Stored items:
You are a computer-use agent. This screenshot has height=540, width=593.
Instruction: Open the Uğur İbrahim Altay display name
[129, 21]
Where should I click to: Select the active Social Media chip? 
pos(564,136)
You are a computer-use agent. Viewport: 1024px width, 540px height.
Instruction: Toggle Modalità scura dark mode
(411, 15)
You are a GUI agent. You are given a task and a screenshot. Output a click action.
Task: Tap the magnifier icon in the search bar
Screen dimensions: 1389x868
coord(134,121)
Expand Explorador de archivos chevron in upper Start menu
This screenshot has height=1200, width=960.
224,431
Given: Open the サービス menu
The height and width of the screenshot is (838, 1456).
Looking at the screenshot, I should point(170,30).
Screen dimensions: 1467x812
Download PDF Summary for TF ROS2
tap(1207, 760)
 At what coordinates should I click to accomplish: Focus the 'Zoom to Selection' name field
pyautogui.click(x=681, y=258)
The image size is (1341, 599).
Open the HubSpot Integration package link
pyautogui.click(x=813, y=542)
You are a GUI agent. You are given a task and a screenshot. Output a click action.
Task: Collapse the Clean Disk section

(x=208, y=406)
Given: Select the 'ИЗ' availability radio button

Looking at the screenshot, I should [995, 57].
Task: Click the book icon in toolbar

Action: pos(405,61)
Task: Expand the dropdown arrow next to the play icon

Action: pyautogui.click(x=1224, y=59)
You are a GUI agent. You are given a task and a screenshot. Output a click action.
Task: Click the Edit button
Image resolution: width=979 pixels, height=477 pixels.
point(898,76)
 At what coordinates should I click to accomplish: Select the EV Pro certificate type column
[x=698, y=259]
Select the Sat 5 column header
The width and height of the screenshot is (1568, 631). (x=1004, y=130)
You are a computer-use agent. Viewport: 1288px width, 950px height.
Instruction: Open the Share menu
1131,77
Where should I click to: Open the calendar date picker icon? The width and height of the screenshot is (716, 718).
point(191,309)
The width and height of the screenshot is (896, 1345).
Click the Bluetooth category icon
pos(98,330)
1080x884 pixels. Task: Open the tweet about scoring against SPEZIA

EXERCISE INSTRUCTIONS
Rewrite the records above, replacing each "GUI agent" with "UI agent" and keeping everything else the same.

WORKED ANSWER
You are a computer-use agent. This screenshot has height=540, width=593.
Instruction: Open the Uğur İbrahim Altay display name
[129, 21]
Where should I click to: Select the active Social Media chip? 
pos(564,136)
You are a computer-use agent. Viewport: 1024px width, 540px height.
Instruction: Toggle Modalità scura dark mode
(411, 15)
You are a UI agent. You are given a task and a screenshot. Output a click action.
Task: Tap the magnifier icon in the search bar
Screen dimensions: 1389x868
coord(134,121)
Expand Explorador de archivos chevron in upper Start menu
This screenshot has height=1200, width=960.
224,431
Given: Open the サービス menu
The height and width of the screenshot is (838, 1456).
Looking at the screenshot, I should point(170,30).
Screen dimensions: 1467x812
Download PDF Summary for TF ROS2
tap(1207, 760)
 At what coordinates should I click to accomplish: Focus the 'Zoom to Selection' name field
pyautogui.click(x=681, y=258)
The image size is (1341, 599).
Open the HubSpot Integration package link
pyautogui.click(x=813, y=542)
You are a UI agent. You are given a task and a screenshot. Output a click action.
Task: Collapse the Clean Disk section

(x=208, y=406)
Given: Select the 'ИЗ' availability radio button

Looking at the screenshot, I should [995, 57].
Task: Click the book icon in toolbar

Action: pos(405,61)
Task: Expand the dropdown arrow next to the play icon

Action: pyautogui.click(x=1224, y=59)
You are a UI agent. You are given a task and a screenshot. Output a click action.
Task: Click the Edit button
Image resolution: width=979 pixels, height=477 pixels.
point(898,76)
 At what coordinates should I click to accomplish: Select the EV Pro certificate type column
[x=698, y=259]
Select the Sat 5 column header
The width and height of the screenshot is (1568, 631). (x=1004, y=130)
You are a computer-use agent. Viewport: 1288px width, 950px height.
Instruction: Open the Share menu
1131,77
Where should I click to: Open the calendar date picker icon? The width and height of the screenshot is (716, 718).
point(191,309)
The width and height of the screenshot is (896, 1345).
Click the Bluetooth category icon
pos(98,330)
1080x884 pixels. Task: Open the tweet about scoring against SPEZIA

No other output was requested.